La métamorphose de Giselle en 2D
Fort du succès inattendu du "Black Swan" de Darren Aronofsky ou du "Pina" de Wim Wenders, le cinéma ose une nouvelle incursion dans la danse avec Giselle de Toa Fraser qui sort le vendredi 12 décembre sur les écrans français.
Le célèbre ballet classique sur la musique d’Adolphe Adam est filmé, dans son intégralité, dans la chorégraphie de Johan Kobborg et Ethal Stiefel (d’après Petipa, comme il se doit) pour la compagnie du Royal New Zealand Ballet. Le film n’est pas la captation d’une représentation mais du vrai cinéma avec une volonté de mise en scène, ce qui en fait certainement son premier atout. Le deuxième serait d’avoir fixé pour l’éternité, les émois de Qu Huan, danseur étoile de la compagnie et de la belle Gillian Murphy, étoile de l’American Ballet Theatre. Pour ce que l’on peut en juger, leur prestation est digne d’éloge même si l’exercice critique trouve ici sa limite car l’expérience de la scène n’a rien à voir avec les deux dimensions de l’écran. Il manque tout simplement de l’espace pour que la danse puisse se vivre dans toute son essence, à savoir l’art du mouvement. La caméra serre souvent les visages, rendant presque étrange le maquillage outré et les expressions des visages. A la scène, les danseurs sont obligés de forcer le trait pour que les spectateurs puissent voir de loin. Sur l’écran, on se croirait revenu au temps du cinéma muet, ce qui n’empêche pourtant pas la force de l’histoire de Giselle de vous emporter dans l’émotion. La caméra suit de près les deux danseurs comme deux héros romantiques dans les décors carton-pâte de la production néo-zélandaise.

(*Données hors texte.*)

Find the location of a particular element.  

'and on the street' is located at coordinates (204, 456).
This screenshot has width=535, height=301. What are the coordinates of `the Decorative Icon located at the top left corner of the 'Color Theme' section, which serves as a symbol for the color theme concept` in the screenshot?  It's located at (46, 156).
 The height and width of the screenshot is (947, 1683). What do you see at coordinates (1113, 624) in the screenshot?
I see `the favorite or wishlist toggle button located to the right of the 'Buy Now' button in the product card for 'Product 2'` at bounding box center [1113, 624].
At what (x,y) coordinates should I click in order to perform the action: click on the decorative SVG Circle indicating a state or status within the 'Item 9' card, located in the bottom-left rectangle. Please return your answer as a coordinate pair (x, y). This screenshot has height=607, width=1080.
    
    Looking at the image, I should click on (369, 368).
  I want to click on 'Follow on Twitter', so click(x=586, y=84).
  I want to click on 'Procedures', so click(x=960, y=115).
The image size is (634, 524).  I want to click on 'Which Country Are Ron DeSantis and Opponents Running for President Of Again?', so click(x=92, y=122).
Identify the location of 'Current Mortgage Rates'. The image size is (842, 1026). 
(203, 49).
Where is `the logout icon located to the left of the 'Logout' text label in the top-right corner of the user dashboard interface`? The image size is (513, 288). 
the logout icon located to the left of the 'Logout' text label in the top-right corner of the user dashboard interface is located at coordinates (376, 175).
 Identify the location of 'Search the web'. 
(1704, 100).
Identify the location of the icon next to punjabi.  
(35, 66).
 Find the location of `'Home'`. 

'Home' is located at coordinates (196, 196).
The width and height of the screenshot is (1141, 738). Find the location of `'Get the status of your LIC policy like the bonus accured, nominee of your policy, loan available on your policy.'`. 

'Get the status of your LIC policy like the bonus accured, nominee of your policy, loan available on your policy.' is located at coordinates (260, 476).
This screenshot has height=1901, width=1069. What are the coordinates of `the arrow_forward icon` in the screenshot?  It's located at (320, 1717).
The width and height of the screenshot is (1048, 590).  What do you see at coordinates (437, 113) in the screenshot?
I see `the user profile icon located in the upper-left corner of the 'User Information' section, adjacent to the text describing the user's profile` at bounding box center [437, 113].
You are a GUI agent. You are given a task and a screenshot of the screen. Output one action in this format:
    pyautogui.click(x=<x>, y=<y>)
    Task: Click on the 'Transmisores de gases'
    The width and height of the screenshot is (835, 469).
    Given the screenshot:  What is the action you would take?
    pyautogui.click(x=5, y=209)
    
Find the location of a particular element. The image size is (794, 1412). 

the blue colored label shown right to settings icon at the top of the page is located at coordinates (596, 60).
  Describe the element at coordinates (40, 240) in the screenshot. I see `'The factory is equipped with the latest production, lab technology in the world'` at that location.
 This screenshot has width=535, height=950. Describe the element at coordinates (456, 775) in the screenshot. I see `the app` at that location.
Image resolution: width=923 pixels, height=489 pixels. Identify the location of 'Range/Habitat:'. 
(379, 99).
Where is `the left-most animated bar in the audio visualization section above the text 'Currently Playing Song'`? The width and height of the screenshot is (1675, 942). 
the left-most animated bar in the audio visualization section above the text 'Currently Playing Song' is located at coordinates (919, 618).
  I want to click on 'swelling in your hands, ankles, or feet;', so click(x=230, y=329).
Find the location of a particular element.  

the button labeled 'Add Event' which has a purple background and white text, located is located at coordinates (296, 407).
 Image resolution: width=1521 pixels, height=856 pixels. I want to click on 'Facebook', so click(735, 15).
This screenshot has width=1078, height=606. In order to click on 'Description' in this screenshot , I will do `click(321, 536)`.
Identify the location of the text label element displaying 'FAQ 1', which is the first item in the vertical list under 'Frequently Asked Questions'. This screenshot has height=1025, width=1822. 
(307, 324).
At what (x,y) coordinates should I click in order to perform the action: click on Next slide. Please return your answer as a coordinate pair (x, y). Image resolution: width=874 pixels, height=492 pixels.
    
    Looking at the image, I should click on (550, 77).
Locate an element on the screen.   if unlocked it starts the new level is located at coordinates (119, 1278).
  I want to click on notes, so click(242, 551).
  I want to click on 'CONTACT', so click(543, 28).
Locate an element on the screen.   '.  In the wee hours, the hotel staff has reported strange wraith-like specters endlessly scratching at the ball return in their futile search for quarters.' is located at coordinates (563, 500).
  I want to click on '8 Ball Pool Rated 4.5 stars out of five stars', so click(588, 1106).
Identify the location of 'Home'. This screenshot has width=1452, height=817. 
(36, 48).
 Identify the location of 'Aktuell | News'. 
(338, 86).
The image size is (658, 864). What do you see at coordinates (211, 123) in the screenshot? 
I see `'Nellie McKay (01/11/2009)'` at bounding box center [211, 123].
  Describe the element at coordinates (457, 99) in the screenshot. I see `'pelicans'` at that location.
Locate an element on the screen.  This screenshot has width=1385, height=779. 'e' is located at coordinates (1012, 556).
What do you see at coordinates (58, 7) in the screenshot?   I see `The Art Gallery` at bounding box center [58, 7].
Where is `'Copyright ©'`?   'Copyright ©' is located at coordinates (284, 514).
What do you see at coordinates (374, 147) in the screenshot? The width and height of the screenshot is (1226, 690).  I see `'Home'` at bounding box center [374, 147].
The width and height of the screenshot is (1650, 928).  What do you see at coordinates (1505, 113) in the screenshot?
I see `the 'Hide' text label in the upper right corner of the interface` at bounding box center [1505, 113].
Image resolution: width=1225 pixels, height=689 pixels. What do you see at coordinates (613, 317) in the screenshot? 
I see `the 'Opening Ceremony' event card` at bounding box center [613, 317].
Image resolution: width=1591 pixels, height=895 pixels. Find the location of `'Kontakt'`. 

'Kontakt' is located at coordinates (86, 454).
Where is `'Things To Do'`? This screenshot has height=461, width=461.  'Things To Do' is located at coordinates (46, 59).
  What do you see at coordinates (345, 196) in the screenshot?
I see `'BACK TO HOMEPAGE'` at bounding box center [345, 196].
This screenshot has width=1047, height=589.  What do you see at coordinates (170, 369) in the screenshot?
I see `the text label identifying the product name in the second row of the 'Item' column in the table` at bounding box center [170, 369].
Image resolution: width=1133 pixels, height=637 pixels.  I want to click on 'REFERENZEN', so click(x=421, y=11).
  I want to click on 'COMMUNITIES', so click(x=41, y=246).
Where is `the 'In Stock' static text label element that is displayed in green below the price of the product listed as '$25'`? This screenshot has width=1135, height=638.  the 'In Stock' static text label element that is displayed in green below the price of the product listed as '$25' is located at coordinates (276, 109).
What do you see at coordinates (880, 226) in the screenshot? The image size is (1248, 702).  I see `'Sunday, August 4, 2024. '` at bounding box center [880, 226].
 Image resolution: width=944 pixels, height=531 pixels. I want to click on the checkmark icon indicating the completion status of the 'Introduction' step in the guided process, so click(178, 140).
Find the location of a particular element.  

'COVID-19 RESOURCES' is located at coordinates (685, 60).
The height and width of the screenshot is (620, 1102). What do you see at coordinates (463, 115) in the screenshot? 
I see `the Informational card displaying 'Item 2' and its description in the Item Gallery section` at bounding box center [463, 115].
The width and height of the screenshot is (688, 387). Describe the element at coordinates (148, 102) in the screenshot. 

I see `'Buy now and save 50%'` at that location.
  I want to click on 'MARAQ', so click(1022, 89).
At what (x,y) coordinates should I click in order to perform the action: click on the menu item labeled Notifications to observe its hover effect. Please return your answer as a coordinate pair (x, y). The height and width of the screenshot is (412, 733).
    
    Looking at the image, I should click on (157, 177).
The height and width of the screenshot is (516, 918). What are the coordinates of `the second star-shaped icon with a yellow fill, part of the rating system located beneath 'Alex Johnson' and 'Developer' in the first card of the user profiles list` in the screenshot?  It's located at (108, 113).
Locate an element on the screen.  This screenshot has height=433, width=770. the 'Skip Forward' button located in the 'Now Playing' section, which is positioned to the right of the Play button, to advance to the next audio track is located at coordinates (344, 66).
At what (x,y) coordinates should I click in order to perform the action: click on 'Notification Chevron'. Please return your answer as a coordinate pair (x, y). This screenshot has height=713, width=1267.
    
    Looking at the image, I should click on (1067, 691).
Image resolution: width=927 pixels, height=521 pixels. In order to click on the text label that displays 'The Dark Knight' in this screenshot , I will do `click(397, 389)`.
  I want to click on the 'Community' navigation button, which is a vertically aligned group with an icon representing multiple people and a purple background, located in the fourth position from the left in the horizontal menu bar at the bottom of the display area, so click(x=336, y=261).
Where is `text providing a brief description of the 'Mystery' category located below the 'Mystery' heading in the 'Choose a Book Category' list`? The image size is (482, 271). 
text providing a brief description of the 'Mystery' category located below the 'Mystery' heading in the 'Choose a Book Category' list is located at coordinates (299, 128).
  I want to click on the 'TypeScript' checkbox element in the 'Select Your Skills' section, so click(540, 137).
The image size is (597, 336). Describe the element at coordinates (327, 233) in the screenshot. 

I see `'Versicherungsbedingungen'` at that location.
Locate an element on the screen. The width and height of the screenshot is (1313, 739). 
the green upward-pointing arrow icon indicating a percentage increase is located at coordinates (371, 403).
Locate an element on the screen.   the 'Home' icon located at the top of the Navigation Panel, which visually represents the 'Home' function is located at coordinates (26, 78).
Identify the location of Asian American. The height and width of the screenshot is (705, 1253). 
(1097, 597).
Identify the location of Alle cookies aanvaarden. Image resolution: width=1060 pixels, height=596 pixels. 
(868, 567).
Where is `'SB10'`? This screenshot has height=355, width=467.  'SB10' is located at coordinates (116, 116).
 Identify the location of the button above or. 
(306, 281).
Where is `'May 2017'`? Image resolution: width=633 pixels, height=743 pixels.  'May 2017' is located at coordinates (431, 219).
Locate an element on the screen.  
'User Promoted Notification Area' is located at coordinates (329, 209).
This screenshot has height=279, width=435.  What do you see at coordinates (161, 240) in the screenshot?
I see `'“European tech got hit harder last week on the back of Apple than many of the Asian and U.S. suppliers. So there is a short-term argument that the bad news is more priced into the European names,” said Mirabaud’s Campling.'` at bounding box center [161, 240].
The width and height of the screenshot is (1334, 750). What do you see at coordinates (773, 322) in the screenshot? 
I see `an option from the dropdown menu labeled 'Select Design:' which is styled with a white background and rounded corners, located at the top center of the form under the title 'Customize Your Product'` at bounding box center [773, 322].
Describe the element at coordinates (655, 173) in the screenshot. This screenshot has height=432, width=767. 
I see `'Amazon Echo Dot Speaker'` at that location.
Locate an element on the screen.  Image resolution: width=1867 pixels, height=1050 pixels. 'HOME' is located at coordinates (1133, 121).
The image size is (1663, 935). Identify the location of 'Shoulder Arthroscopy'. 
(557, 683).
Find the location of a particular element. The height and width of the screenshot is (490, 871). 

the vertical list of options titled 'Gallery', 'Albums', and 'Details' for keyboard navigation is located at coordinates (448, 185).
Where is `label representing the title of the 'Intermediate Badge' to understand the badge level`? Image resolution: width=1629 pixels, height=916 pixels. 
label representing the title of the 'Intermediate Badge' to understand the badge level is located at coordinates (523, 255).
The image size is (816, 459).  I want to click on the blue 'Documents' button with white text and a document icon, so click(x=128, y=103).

Même si le cadre enferme souvent les mouvements des danseurs (certains sauts ont lieu hors champs), la fluidité et les gros plans sur certains détails (une fleur, le geste de la main) apportent un plus. L’on regrettera que le réalisateur n’ait pas osé plus, en sortant du cadre strict de la représentation, comme il le fait dans la plus belle scène du film. Le fantôme de Giselle, nouvelle Willi, tourne autour de son amoureux qui la sent mais ne la voit pas. Elle se révèle enfin à lui dans un pas de deux où les portés s’enchaînent. Toa Fraser filme alors le couple en répétition, dans l’épure du geste brut. Dépouillée de toutes lourdeurs, la danse émerge enfin dans la simplicité de l’émotion.
Il est à souhaiter que cette Giselle puisse être vue par les spectateurs avides de danse classique et n’ayant pas l’opportunité de pousser la porte des théâtres. Ce film est fait (et joliment filmé) pour eux. Les amateurs de tutus et de pointes, abonnés du Palais Garnier, attendront toujours le grand film moderne sur la danse classique.